The situation in New York is more complicated.  New York Senator Chuck Schumer leads the Senate Democratic Caucus and Senator Kirsten Gillibrand has presidential ambitions.  Nevertheless, they managed to work with the White House to put together a seven-judge package of nominees last year.  These nominees, including three Democrats and four Republicans, have not been renominated.  At the same time, the White House has renominated four other New York nominees: Judge Joseph Bianco and Michael Park for the Second Circuit; Thomas Marcelle for the Northern District of New York, and Philip Halpern for the Southern District of New York.  It is unclear why the White House has declined to put forward a group of nominees who were passed out of the Judiciary Committee with bipartisan support, although one can speculate that it is intended as a slight to Schumer.

Finally, we come to perhaps the most surprising omission, Illinois.  Illinois Sens. Dick Durbin and Tammy Duckworth established a productive relationship with the White House on judicial nominations, resulting in the smooth confirmations of Michael Scudder and Judge Amy St. Eve to the Seventh Circuit (the only appellate nominations during the Trump Administration to receive unanimous support).  They also put together a package of three district court nominees: conservatives Martha Pacold and Steven Seeger; and liberal Mary Rowland.  None of the three have been renominated.  Of course, given the number of vacancies on the federal bench in Illinois, it is possible that the three will be wrapped into a larger package of nominees.

Stepping away from these three states, you have an additional seven who have not been renominated.  Two of these, Mary McElroy of Rhode Island and Judge Stephanie Gallagher of Maryland, were nominees originally chosen by President Obama and renominated by President Trump with Democratic support.  I think the Administration is hoping, supported by a new Judiciary Chair, to renegotiate these picks and try to find nominees with more conservative records.  (The Trump Administration did renominate Judge John Milton Younge so it’s not that all Democratic picks were left off the list)

The remaining five are nominees who would likely face a difficult journey to confirmation.  This includes Jon Katchen, who withdrew his nomination late last year in the face of strong opposition from the Alaska Bar, Gordon Giampietro, who has been blue-slipped by Sen. Tammy Baldwin, and Thomas Farr, whose expected confirmation fizzled last year after opposition from Sen. Tim Scott.  Farr is perhaps the most notable of the three, as Sen. Thom Tillis has still been advocating for his renomination.  Regardless, withdrawing Farr is a no-brainer for the White House.  The sixty-four year old nominee can easily be replaced with a judge just as conservative and two decades younger.

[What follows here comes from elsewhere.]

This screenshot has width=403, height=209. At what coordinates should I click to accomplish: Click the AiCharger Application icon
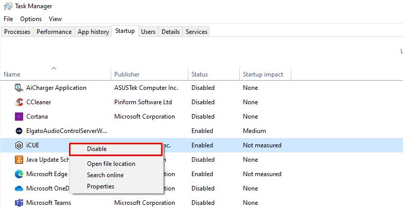[x=19, y=88]
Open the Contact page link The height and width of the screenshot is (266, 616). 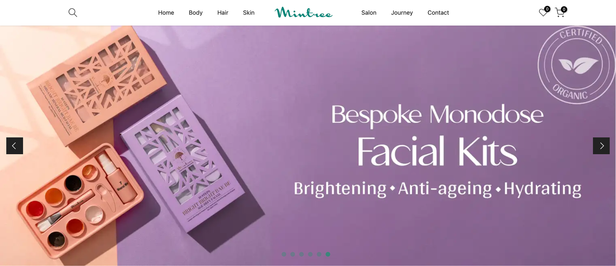[x=438, y=13]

The last two are the most interesting and surprising.  FTC Commissioner Maureen Ohlhausen was not renominated to the Court of Federal Claims.  While Ohlhausen did face strong Democratic opposition from the Senate Judiciary Committee, so did fellow nominee Ryan Holte (Holte was renominated).  As such, I’m inclined to think that Ohlhausen may have asked for her nomination to be withdrawn.  (UPDATE: An individual familiar with the judicial confirmation process has confirmed that Ohlhausen withdrew her nomination.)   Finally, there is John O’Connor, nominated to a district court seat in Oklahoma.  O’Connor was rated Unqualified by a unanimous panel of the American Bar Association, who cited his lackluster legal career, and noted ethical issues.  It is hard to believe that the ABA rating was the sole factor in blocking O’Connor given that other nominees have soldiered on past such a rating and been confirmed.  Given that the allegations against O’Connor were presumably examined during the White House vetting process, the lack of a renomination is surprising.

Overall, some, if not all, of these 23 picks, could still be renominated.  However, their exclusion from the initial list clearly makes a point: the Administration is continuing to move deliberately with regard to judicial nominations, and the area is still a priority for them.  As such, we’re in for an interesting Congress.